- Born: Huang Changshou (黄长寿) May 25, 1960 (age 66) Harbin, Heilongjiang, China
- Education: Liaoning University People's Liberation Army Academy of Art
- Occupations: Actor, comedian
- Years active: 1987 - present
- Spouse: Duan Xiaojie ​(m. 1986)​
- Children: Huang Zhaohan (黄兆涵)
- Parent: Huang Feng (黄枫)

Chinese name
- Traditional Chinese: 黃宏
- Simplified Chinese: 黄宏

Standard Mandarin
- Hanyu Pinyin: Huáng Hóng

= Huang Hong (actor) =

Chinese skit and sitcom actor and writer (born 1960)

Huang Hong (黄宏; born May 25, 1960) is a Chinese skit and sitcom actor and writer. He is also a TV- and movie producer, and film director.

==Career==
Born in Harbin, he joined the People's Liberation Army (PLA) when he was only 13. He studied philosophy at Liaoning University and performance at the People's Liberation Army Academy of Art. Huang was a regular sketch comedy performer on the CCTV New Year's Gala, appearing on the show almost uninterruptedly for over two decades between 1989 and 2012, during which he became a household name in China. Some of his skits including Anti-family plan Guerrilla, Poker.
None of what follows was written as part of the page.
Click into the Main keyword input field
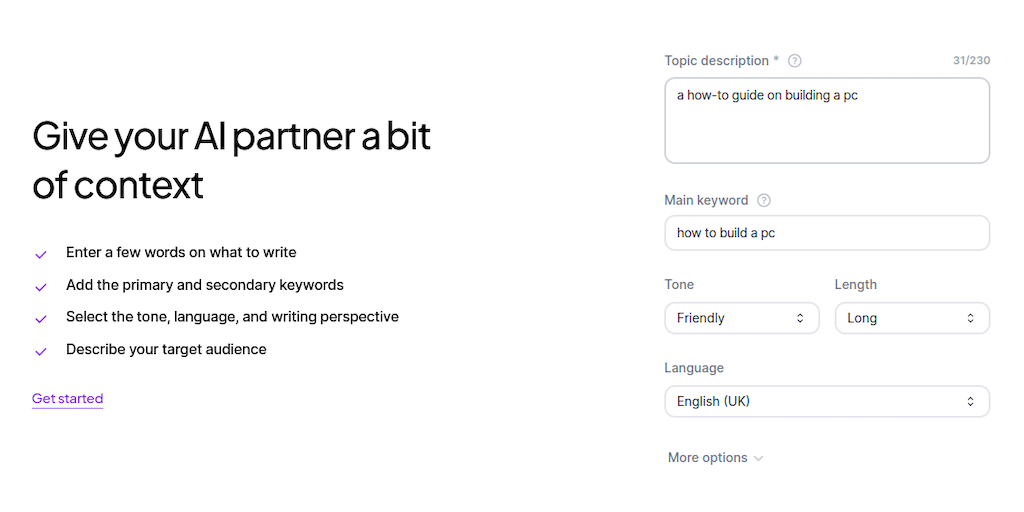The height and width of the screenshot is (512, 1024). pos(826,233)
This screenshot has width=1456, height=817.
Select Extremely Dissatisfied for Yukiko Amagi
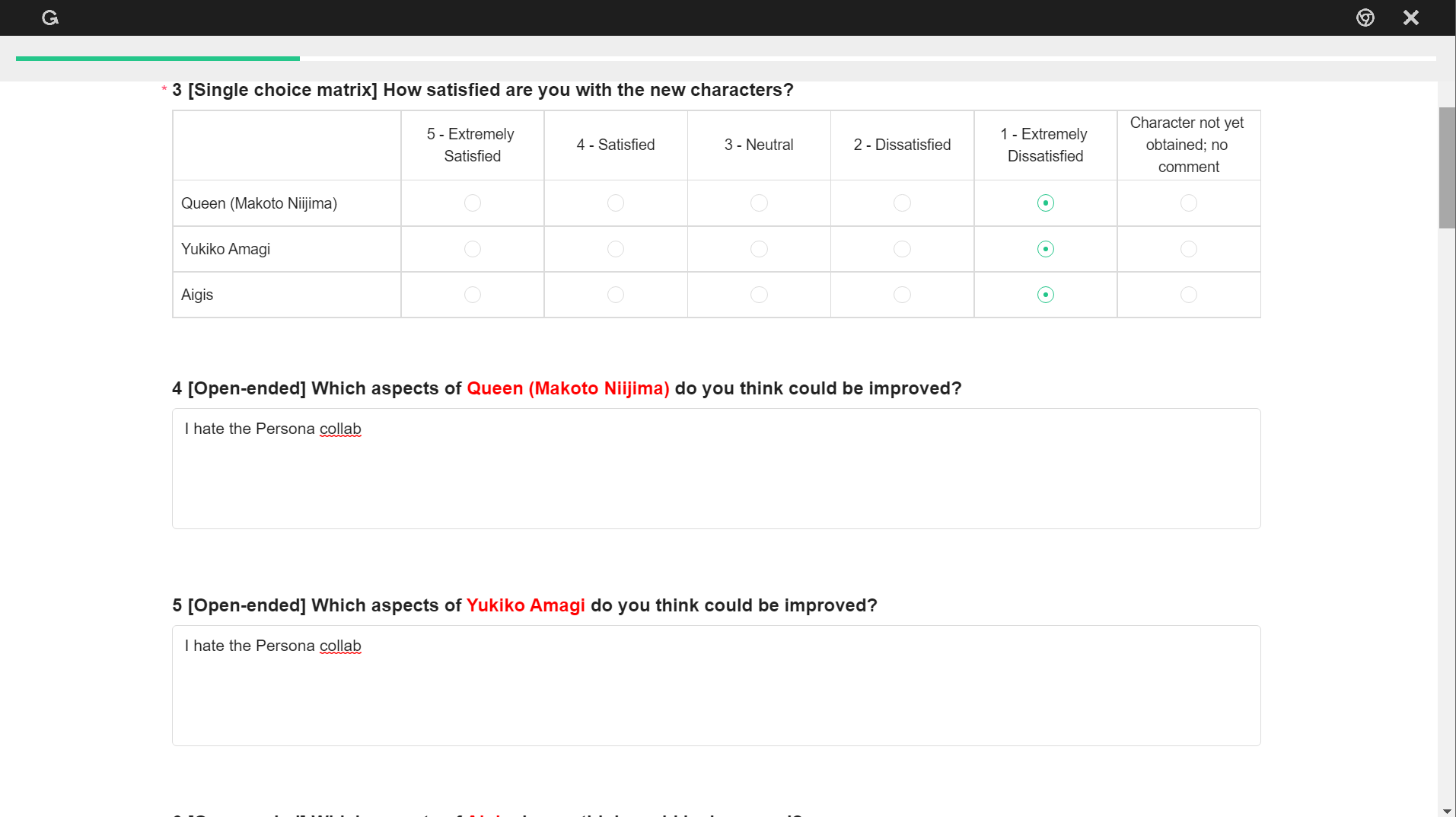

The director and the leading actor of films A Father With His 25 Children (2001) and Sunny Courtyard (2007).

He became the head of the August First Film Studio in 2012. In March 2015 he was removed from the position of unknown reasons, though the media speculated about his involvement in corruption. He has been linked by Chinese-language media to disgraced general Xu Caihou. However, later his return to the stage indicate that all accusations were false.

==Personal life==
Huang's father Huang Feng (黄枫) is a kuaishu performing artist. Huang has two elder brothers.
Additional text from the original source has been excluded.